── Fragmento elegido

Antonio Bernad en la sala Estudi General de la Universitat de València


Un espadachín del surrealismo


La sala Estudi General-Centre Cultural La Nau de la Universitat de València exhibe una selección de obras estupendas de un artista desconocido, salvo para los amigos, y esta exclusión debe interpretarse de modo literal.
Se trata de Antonio Bernad, que nació en Elche en 1917 y todavía vive en Valencia, a los 91 años, como un abuelito vital. El vitalismo es una cualidad poco común en el ser humano, como lo demuestra el alto consumo de antidepresivos y ansiolíticos.
Vitalidad es lo que salta a la vista en los cuadritos expuestos en la Universidad de Valencia. Vitalidad combinada o sustanciada en sentido del humor, en imaginación, en creatividad. Y también en algo elemental en un artista, el oficio; el dominio de las diferentes técnicas gráficas de Antonio Bernad es admirable.
El comisario de la muestra, el amigo Paco Agramunt, una enciclopedia viviente del arte contemporáneo valenciano, tuvo la ocurrencia de llamar a Antonio Bernad “espadachín del surrealismo”. Me figuro que la denominación es un recurso entre filosófico y retórico, muy bueno, por cierto. Porque si Antonio Bernad no figura en ninguna antología, en ningún estudio, en ninguna recopilación del surrealismo (me refiero a los públicos y más o menos populares, no a los académicos, donde tampoco parece que se le haya dedicado mucha atención, y hablo de oídas, porque hasta que no me puse delante de los cuadros de Bernad no tenía ni idea de su existencia) no puede considerársele ni artista ni surrealista.
En otras palabras, está excluido del mundo del arte, o lo ha estado hasta el uno de octubre del año en curso, en que se colgaron sus obras en la sala Estudi General de la Universitat de València.
Dice Agramunt (que al parecer conoce a Bernad desde hace 20 años) que el artista tuvo relaciones con Breton, con Vela Zanetti y con Eugenio Granell en el exilio dominicano. Como no he leído el catálogo, no puedo ofrecer más datos. Pero he creído entender que Antonio Bernad empezó a ser surrealista en Santo Domingo, donde fue a vivir como exiliado tras la guerra civil española.
Había publicado caricaturas y dibujos en la prensa albaceteña, porque pasó la juventud en aquella ciudad, y luego en la valenciana. En Santo Domingo hizo lo propio, y también en Méjico. Luego regresó a España muy pronto (en relación a otros exiliados), en 1953, el mismo año que Juanino Renau, el hermano de José Renau.
Dice Agramunt: “Ya en su tierra, encuentra dificultades para ejercer su profesión y tiene que trabajar como agente comercial para mantener a su familia. Aun así, esporádicamente continua dando rienda suelta a su creatividad artística.”

────
── Datos proporcionados

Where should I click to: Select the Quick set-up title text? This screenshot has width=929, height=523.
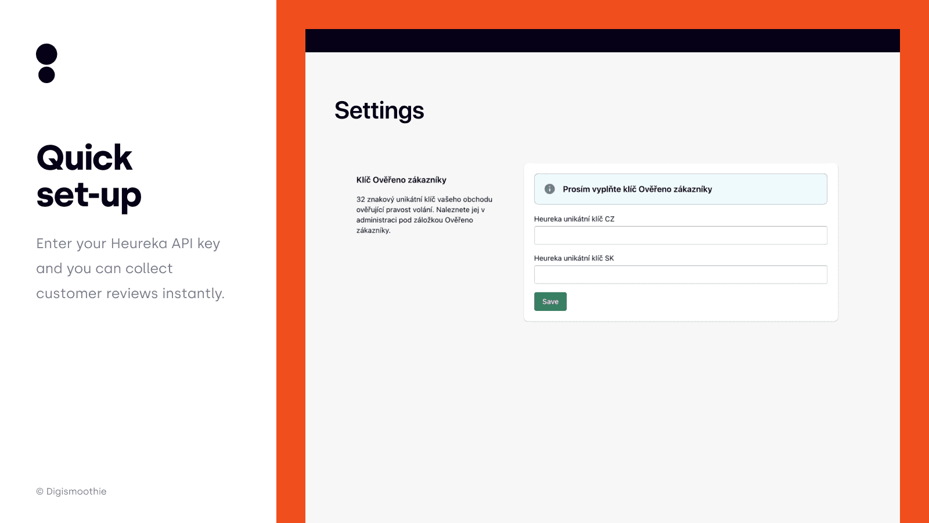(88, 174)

────
── Datos proporcionados

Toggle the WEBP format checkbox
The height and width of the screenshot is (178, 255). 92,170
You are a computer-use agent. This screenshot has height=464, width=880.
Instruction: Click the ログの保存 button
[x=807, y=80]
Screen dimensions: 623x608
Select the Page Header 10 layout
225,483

────

» Objetivo
Según el fragmento elegido, ¿dónde y en qué año nació Antonio Bernad?

» Solución del ejercicio
En Elche, en 1917.